*** GIVEN DATA ***

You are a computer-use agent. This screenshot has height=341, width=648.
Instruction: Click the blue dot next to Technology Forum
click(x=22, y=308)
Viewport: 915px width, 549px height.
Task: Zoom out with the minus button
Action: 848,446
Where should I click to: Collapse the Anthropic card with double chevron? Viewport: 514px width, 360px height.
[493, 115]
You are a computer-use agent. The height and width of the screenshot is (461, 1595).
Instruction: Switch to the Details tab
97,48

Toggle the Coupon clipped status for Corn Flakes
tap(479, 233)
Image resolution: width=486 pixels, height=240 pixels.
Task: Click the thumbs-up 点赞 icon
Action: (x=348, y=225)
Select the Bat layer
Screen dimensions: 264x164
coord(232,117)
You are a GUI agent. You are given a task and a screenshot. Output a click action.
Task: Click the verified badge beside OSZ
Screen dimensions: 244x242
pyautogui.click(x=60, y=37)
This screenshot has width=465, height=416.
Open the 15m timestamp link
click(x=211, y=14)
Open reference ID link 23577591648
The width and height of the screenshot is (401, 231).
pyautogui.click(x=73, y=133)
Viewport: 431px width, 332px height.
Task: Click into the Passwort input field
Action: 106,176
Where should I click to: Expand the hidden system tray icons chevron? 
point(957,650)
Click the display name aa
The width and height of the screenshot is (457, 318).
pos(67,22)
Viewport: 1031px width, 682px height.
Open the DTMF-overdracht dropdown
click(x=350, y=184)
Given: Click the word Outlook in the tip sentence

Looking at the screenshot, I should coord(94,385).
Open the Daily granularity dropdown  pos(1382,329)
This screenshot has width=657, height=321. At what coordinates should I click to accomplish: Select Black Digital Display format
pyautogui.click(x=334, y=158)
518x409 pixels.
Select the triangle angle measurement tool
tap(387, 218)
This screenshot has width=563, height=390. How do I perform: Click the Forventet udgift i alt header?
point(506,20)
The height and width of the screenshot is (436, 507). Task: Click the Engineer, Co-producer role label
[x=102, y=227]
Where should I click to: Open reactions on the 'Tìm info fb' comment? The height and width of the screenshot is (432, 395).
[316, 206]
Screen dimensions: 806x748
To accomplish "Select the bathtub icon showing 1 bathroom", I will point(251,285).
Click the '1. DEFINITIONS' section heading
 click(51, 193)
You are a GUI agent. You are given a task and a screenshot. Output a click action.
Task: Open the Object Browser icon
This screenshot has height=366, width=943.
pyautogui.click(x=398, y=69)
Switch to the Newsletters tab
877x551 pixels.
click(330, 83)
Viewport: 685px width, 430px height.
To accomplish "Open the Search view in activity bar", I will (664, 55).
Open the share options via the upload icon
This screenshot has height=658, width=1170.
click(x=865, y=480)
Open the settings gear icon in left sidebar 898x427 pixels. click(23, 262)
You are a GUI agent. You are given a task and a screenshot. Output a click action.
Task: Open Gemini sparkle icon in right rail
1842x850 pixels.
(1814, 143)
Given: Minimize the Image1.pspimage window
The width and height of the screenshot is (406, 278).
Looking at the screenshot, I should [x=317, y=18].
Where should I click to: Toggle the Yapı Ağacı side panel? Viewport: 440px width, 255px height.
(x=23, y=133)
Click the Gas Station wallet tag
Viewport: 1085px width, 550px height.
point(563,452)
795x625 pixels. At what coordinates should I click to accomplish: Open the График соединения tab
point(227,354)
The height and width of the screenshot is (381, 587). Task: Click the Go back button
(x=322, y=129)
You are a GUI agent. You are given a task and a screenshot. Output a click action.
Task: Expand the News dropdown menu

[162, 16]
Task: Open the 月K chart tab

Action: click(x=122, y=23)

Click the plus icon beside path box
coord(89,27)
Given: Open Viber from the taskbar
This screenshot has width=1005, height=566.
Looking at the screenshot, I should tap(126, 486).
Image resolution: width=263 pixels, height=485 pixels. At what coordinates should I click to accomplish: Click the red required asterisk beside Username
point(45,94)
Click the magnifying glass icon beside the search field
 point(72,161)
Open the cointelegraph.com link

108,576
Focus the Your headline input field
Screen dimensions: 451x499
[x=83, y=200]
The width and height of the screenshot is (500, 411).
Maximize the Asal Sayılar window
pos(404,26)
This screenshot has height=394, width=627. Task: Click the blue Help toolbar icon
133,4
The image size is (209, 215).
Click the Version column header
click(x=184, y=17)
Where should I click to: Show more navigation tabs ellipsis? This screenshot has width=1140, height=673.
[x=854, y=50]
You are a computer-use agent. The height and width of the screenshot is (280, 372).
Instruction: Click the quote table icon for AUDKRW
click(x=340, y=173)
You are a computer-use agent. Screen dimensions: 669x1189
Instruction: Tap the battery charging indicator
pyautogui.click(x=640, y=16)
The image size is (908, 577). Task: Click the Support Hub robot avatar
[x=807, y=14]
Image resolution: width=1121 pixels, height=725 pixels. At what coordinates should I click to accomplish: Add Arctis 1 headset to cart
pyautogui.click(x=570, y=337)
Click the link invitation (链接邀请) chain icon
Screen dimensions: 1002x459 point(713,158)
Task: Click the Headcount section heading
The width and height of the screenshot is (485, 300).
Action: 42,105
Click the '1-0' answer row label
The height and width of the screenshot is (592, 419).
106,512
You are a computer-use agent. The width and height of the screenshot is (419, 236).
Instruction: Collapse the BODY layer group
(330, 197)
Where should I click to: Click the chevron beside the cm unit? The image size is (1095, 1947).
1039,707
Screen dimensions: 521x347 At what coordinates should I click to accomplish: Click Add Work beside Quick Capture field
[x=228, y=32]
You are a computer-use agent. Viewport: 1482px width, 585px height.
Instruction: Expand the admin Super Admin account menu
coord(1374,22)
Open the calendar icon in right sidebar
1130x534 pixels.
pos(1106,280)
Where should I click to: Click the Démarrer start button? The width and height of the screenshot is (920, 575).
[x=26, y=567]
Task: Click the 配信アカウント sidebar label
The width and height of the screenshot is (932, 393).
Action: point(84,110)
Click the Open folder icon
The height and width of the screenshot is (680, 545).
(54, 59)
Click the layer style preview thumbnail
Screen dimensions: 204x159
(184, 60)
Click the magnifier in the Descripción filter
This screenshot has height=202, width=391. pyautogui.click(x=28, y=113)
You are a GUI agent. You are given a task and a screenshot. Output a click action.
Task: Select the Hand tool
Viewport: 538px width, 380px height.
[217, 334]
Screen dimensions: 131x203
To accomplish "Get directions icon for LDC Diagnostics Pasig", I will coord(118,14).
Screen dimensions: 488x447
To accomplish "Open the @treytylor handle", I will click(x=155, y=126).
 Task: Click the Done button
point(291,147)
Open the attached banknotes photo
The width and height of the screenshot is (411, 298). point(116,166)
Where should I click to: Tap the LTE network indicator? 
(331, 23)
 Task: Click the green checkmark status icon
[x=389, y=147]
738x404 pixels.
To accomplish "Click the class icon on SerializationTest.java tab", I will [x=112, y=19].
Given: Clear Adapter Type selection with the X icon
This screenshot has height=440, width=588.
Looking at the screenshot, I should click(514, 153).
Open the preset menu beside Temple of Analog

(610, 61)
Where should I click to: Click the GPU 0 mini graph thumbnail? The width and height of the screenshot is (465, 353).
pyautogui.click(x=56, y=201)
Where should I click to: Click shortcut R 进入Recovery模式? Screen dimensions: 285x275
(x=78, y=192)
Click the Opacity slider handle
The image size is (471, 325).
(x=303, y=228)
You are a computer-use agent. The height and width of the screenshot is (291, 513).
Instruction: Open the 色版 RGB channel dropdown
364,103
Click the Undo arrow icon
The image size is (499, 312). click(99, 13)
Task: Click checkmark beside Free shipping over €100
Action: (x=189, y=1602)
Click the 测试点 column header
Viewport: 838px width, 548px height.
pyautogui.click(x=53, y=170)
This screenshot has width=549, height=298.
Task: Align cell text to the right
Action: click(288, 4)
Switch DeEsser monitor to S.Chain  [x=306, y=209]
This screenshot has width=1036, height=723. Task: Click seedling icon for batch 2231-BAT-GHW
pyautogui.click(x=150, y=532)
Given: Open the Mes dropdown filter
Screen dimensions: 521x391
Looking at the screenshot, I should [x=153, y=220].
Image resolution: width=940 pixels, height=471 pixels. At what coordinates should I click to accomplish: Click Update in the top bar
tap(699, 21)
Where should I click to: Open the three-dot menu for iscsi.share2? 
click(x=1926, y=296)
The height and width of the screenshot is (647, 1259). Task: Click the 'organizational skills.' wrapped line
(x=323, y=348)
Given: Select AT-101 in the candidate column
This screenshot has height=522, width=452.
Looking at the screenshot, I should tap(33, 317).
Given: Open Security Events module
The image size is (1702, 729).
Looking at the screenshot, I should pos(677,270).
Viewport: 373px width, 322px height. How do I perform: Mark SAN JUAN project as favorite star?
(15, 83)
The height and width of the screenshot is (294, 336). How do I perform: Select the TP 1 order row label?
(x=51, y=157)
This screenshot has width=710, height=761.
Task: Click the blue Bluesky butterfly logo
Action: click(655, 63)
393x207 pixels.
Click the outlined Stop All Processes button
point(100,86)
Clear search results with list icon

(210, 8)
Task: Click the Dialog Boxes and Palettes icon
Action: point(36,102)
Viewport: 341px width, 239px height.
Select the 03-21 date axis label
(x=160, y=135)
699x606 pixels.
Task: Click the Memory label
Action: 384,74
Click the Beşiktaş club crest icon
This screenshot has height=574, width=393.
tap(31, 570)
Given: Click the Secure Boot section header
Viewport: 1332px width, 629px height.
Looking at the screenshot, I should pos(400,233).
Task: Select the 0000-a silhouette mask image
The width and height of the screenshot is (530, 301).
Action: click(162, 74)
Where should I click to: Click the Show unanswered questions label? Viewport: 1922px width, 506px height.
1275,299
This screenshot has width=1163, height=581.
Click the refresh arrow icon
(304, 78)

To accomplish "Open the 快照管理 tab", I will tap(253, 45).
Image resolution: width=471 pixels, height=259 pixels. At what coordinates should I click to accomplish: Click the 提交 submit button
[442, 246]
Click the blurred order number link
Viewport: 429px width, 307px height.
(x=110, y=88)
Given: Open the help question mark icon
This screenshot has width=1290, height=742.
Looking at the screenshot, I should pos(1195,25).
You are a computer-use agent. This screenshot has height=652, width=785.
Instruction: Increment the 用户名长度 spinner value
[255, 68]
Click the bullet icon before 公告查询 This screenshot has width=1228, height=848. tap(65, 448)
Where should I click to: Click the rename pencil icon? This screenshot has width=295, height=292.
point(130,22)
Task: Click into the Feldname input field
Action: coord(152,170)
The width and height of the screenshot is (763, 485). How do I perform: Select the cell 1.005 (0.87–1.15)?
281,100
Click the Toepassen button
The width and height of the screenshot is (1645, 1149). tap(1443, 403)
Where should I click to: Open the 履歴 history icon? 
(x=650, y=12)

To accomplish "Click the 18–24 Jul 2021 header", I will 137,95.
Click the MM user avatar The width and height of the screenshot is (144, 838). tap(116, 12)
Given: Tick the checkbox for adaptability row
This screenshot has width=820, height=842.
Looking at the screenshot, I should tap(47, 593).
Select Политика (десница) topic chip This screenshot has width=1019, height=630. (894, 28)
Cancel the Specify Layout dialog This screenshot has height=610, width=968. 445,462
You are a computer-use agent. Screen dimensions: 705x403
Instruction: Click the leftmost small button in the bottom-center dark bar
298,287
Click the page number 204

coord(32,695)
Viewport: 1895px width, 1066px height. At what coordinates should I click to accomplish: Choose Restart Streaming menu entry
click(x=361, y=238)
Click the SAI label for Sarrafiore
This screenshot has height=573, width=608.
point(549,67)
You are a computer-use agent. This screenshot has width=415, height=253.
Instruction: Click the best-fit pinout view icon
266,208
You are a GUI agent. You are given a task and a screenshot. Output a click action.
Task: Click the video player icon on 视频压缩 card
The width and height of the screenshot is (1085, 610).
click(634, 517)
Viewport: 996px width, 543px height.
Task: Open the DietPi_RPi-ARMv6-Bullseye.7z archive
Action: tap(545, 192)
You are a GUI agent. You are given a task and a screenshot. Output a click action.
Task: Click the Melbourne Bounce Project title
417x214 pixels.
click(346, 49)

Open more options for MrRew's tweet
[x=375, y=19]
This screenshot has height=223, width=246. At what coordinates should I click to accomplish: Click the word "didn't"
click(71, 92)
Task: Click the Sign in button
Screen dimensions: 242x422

***

Up to and including the line with "is (461, 1595).", please return the records exactly, beginning from their first line.

You are a computer-use agent. This screenshot has height=341, width=648.
Instruction: Click the blue dot next to Technology Forum
click(x=22, y=308)
Viewport: 915px width, 549px height.
Task: Zoom out with the minus button
Action: 848,446
Where should I click to: Collapse the Anthropic card with double chevron? Viewport: 514px width, 360px height.
[493, 115]
You are a computer-use agent. The height and width of the screenshot is (461, 1595).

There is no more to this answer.